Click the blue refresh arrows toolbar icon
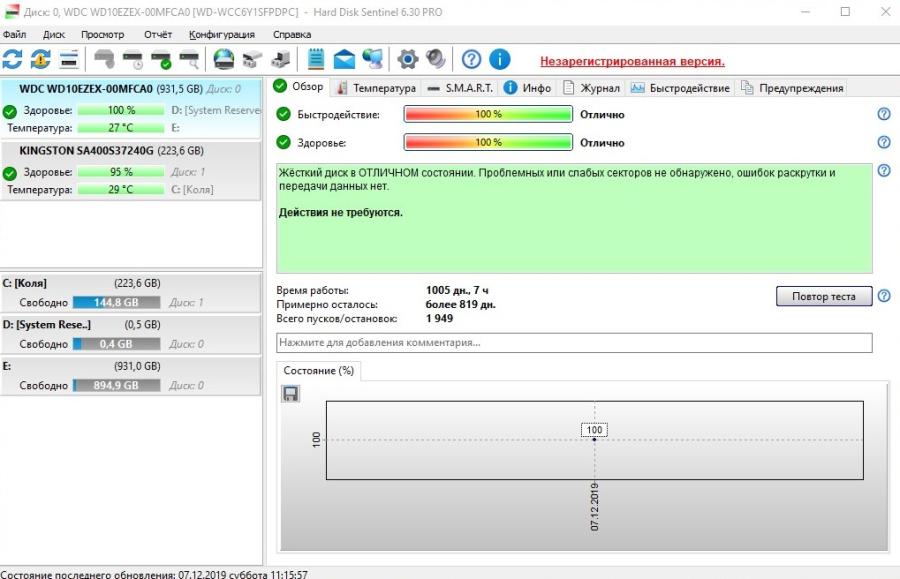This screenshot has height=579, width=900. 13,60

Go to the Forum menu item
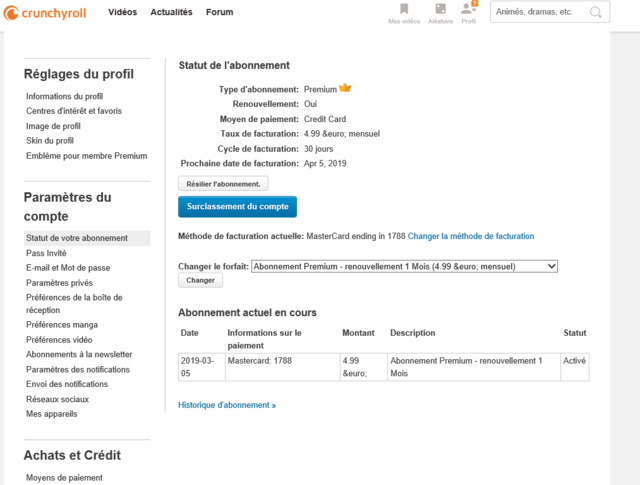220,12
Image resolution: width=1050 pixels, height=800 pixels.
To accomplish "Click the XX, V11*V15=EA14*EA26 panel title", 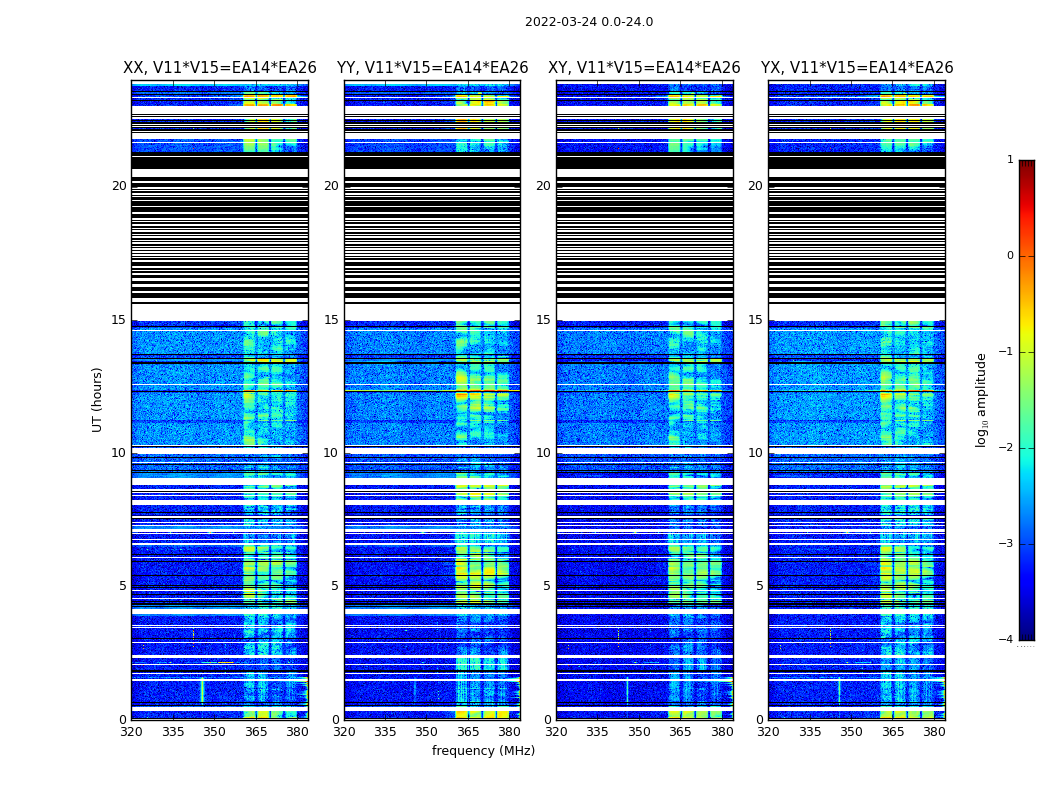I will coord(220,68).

* * *

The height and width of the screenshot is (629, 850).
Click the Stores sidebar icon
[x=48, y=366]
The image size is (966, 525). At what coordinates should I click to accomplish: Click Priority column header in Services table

--

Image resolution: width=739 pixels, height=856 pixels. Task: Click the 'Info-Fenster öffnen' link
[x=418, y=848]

→ Exercise requirements
From the data above, reproduce word for word the lines running from the line with "Click the Stores sidebar icon" to the line with "The image size", ends included.

→ Task answer
Click the Stores sidebar icon
[x=48, y=366]
The image size is (966, 525). At what coordinates should I click to accomplish: Click Priority column header in Services table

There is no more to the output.